Stephen C. Smith called the work "a challenging book in every sense of the term," one that mounts "a sweeping and highly original critique of both neoclassical and Marxian economic theory." The analysis of the history of the labor theory of property, carefully distinguished from the labor theory of value, struck him as "an original and insightful examination" and "a major, important contribution to the history of economic thought." Smith saw in the book a reversal of the conventional "law and economics" approach: Ellerman treats legal principles as the basis for correct economic thinking rather than the other way around. Yet while the analysis was "intriguing and stimulating," Smith found that it seemed "to leave some loose ends," including unresolved questions about insurance, the role of capital owners who monitor firm performance, and whether legal consistency alone was sufficient to establish the argument. Unable to pin down fundamental logical flaws, Smith wrote that "the book deserves to be read and debated, then, above all by comparative economists, who should be in the best position among those in the profession to judge it by its own merits. [3]

British social economist Pat Devine described the work as "stimulating" and "full of insights, with some telling criticisms of economic theory." Devine found that the analysis effectively separated institutional forms from underlying non-institutional realities, though he observed that at times the text "reads almost like a tract, which tends to undermine the reader's confidence." He raised a substantive objection concerning the recommended model of employee-owned enterprises competing in a market economy: he reminded that this same model appeared in contemporary versions of market socialism claiming to be based on social ownership, and that neither approach addressed questions arising when economic democracy is understood to include conscious democratic control over the overall allocation of resources. [4]

Colin Lawson of the University of Bath called the work an "important book" that demonstrated "there was, is and always has been a third way" between capitalism and communism.
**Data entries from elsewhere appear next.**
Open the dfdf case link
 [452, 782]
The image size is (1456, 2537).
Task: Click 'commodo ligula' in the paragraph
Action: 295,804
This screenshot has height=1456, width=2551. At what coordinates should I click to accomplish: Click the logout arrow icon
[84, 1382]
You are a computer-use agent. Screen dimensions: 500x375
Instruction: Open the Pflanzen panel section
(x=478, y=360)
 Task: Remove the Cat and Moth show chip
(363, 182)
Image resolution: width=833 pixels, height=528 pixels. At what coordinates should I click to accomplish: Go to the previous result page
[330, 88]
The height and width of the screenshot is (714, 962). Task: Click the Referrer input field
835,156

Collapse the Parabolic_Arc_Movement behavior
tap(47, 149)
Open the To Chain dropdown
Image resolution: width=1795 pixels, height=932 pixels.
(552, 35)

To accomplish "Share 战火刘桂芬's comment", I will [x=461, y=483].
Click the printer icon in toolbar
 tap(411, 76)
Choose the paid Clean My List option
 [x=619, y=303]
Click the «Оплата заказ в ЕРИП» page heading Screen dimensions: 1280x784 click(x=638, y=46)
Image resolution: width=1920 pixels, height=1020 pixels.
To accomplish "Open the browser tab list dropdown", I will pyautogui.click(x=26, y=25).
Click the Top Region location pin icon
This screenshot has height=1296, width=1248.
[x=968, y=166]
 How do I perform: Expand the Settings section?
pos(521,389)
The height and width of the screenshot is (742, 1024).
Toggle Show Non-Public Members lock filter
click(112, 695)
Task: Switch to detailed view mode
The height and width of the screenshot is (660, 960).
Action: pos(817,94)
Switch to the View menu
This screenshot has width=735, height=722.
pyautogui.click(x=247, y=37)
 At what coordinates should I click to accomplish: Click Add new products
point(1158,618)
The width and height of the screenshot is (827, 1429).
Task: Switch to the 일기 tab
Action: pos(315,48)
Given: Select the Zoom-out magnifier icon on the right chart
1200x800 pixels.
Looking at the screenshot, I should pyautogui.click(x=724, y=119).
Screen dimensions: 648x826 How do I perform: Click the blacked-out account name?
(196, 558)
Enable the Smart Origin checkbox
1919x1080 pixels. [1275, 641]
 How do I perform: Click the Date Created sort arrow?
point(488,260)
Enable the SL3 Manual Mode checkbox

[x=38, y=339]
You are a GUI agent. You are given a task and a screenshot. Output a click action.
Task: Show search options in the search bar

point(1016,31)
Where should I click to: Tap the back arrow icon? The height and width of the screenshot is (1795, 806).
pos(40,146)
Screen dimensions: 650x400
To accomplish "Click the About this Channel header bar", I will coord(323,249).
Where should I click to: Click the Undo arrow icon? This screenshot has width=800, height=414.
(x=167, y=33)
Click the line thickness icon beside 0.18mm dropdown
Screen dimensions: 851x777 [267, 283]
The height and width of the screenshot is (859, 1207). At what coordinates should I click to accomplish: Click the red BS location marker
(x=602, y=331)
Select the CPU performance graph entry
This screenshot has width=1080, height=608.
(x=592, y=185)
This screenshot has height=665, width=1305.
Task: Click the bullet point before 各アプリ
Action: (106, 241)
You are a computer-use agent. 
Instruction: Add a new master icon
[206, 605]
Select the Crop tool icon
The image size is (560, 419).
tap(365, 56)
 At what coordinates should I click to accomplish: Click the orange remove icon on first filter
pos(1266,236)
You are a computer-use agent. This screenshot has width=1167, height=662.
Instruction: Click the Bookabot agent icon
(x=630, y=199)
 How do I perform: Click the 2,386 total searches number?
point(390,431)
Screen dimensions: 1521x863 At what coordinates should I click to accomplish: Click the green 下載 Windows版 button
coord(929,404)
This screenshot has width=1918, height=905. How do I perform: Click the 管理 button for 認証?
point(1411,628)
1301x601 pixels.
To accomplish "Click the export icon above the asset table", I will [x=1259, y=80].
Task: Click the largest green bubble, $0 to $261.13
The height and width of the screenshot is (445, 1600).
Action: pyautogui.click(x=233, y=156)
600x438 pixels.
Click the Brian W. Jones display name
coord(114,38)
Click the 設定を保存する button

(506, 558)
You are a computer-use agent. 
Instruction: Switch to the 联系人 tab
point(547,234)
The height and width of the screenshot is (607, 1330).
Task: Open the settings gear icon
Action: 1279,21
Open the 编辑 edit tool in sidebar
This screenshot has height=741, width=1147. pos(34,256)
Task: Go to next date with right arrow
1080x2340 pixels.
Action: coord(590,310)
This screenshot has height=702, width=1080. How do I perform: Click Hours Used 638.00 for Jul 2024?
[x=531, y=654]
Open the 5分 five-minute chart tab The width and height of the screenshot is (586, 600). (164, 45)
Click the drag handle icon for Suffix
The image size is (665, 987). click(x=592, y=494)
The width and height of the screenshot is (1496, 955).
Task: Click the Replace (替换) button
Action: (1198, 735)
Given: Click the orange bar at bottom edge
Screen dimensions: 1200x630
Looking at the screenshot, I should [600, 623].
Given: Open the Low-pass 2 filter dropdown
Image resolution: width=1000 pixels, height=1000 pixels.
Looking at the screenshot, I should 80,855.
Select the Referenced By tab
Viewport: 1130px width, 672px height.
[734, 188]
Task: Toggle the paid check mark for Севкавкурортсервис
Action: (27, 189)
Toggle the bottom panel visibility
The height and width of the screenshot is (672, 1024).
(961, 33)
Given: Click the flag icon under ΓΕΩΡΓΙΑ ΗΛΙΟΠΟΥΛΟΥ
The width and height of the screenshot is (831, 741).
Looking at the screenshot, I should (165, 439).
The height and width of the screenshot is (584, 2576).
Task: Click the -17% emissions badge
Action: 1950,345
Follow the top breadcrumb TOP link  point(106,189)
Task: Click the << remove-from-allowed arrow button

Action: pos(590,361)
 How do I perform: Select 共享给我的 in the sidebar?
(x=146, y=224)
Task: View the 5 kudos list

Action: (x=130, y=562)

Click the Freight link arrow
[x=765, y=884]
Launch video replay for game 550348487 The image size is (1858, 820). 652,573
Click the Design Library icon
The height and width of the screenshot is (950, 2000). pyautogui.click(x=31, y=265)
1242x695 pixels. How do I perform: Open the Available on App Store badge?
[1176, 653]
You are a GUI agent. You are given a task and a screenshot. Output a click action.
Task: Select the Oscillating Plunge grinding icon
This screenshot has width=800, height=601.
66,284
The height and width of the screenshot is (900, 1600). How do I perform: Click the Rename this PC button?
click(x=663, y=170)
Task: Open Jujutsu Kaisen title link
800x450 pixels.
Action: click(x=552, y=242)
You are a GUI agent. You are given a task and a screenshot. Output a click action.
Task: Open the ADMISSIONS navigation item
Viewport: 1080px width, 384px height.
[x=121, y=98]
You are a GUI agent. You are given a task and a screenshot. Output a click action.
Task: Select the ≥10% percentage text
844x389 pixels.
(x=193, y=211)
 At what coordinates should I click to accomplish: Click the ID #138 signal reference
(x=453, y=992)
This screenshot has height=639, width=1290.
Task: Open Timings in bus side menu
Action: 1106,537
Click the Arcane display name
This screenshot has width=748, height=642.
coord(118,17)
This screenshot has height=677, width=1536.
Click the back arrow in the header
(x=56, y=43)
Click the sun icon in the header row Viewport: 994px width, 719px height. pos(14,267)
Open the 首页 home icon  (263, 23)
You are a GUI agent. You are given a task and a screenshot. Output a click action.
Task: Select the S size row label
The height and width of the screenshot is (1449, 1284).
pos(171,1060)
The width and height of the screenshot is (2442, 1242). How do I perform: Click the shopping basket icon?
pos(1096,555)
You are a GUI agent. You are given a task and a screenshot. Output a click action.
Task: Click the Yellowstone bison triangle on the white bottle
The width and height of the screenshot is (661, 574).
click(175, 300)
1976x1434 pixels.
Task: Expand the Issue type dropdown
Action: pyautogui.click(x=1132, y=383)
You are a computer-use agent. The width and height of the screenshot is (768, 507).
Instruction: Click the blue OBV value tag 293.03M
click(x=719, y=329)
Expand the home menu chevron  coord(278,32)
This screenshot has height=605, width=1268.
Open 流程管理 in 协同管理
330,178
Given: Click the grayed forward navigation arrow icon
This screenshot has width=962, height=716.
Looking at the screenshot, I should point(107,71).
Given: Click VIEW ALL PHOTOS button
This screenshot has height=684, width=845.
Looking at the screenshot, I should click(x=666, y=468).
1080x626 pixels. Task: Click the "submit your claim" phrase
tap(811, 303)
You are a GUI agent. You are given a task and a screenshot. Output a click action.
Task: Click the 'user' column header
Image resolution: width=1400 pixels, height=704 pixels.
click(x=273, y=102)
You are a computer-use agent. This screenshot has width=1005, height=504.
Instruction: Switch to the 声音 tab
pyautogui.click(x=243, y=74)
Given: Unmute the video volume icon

Lawson acknowledged "a very strong element of advocacy in the argument, indeed also sometimes in the tone in which the book is written," but held that this should not detract from "a strong and subtle argument which deserves a wide audience." The book was "much more than simply an essay in persuasion," in his view, amounting to "a major contribution to our understanding of both the philosophic basis of economic organization and to the analysis of the implications for economic theory of alternative philosophic approaches. [5]

Mark A. Lutz called the work "wholly innovative, deeply challenging accepted interpretations and highly relevant in the post-Cold War times." He found the author's "basic logic" to be "quite impeccable and resistant to attack," and praised the book as "a most able and creatively constructive articulation of social economics in the humanistic tradition." Lutz did raise several reservations: he questioned the claimed continuity with the nineteenth-century Ricardian Socialists, identified complications arising from monopoly power and externalities that the theory did not address, and argued that existing jurisprudence, especially the long-established doctrine of vicarious liability, was "simply not on Ellerman's side" with respect to the critique of the employment contract. [6]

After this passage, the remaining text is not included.